Set task:
Update the records from the line containing "This screenshot has height=1596, width=2301." through the end of the records, replacing "Liq. Price" with "Entry Price" and leaving everything else unchanged. Return only those lines.

Records for locating displayed items:
—————

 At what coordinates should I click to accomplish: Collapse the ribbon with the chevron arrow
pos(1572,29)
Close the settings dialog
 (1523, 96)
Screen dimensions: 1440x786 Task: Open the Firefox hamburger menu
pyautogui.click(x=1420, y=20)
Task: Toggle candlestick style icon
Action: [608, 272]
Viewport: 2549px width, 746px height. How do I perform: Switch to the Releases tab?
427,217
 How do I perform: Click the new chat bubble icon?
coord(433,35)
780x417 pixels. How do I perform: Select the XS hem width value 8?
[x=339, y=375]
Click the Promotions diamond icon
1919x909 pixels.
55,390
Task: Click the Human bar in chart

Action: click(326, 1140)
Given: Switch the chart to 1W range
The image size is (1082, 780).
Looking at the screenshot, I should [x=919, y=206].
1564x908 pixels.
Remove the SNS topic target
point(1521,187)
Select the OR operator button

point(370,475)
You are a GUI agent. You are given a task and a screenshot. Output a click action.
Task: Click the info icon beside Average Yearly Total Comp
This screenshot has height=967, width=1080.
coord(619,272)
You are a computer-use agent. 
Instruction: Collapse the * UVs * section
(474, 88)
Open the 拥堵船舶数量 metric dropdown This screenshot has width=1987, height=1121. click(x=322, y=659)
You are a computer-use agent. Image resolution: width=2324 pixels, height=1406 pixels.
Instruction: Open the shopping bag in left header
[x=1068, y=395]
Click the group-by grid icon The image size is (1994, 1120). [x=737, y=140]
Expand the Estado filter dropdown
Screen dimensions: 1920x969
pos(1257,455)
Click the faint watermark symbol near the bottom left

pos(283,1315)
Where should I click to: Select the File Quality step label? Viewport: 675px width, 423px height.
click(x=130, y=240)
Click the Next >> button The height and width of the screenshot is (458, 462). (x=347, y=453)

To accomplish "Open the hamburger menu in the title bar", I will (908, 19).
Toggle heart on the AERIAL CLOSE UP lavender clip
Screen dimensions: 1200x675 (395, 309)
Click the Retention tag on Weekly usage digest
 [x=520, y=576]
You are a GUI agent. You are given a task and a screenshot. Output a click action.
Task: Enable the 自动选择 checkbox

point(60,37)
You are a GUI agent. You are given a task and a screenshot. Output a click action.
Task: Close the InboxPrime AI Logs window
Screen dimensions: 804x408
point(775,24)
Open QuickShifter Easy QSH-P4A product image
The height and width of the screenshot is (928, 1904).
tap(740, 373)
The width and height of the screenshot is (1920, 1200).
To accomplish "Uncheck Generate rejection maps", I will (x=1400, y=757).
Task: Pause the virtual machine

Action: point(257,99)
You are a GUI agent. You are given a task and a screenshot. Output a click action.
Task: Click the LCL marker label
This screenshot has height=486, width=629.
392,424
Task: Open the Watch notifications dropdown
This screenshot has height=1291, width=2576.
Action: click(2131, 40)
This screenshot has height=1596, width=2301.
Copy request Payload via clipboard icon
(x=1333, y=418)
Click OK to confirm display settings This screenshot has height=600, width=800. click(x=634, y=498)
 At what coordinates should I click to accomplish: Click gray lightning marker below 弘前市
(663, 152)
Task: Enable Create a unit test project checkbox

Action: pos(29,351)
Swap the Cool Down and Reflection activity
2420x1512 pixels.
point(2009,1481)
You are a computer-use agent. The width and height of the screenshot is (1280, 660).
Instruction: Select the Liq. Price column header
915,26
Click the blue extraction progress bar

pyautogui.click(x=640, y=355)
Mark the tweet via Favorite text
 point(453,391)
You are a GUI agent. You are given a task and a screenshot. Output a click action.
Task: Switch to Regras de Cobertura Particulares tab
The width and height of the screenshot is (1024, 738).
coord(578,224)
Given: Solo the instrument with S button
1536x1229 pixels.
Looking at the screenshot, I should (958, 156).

—————

Problem solution:
This screenshot has height=1596, width=2301.
Copy request Payload via clipboard icon
(x=1333, y=418)
Click OK to confirm display settings This screenshot has height=600, width=800. click(x=634, y=498)
 At what coordinates should I click to accomplish: Click gray lightning marker below 弘前市
(663, 152)
Task: Enable Create a unit test project checkbox

Action: pos(29,351)
Swap the Cool Down and Reflection activity
2420x1512 pixels.
point(2009,1481)
You are a computer-use agent. The width and height of the screenshot is (1280, 660).
Instruction: Select the Entry Price column header
915,26
Click the blue extraction progress bar

pyautogui.click(x=640, y=355)
Mark the tweet via Favorite text
 point(453,391)
You are a GUI agent. You are given a task and a screenshot. Output a click action.
Task: Switch to Regras de Cobertura Particulares tab
The width and height of the screenshot is (1024, 738).
coord(578,224)
Given: Solo the instrument with S button
1536x1229 pixels.
Looking at the screenshot, I should (958, 156).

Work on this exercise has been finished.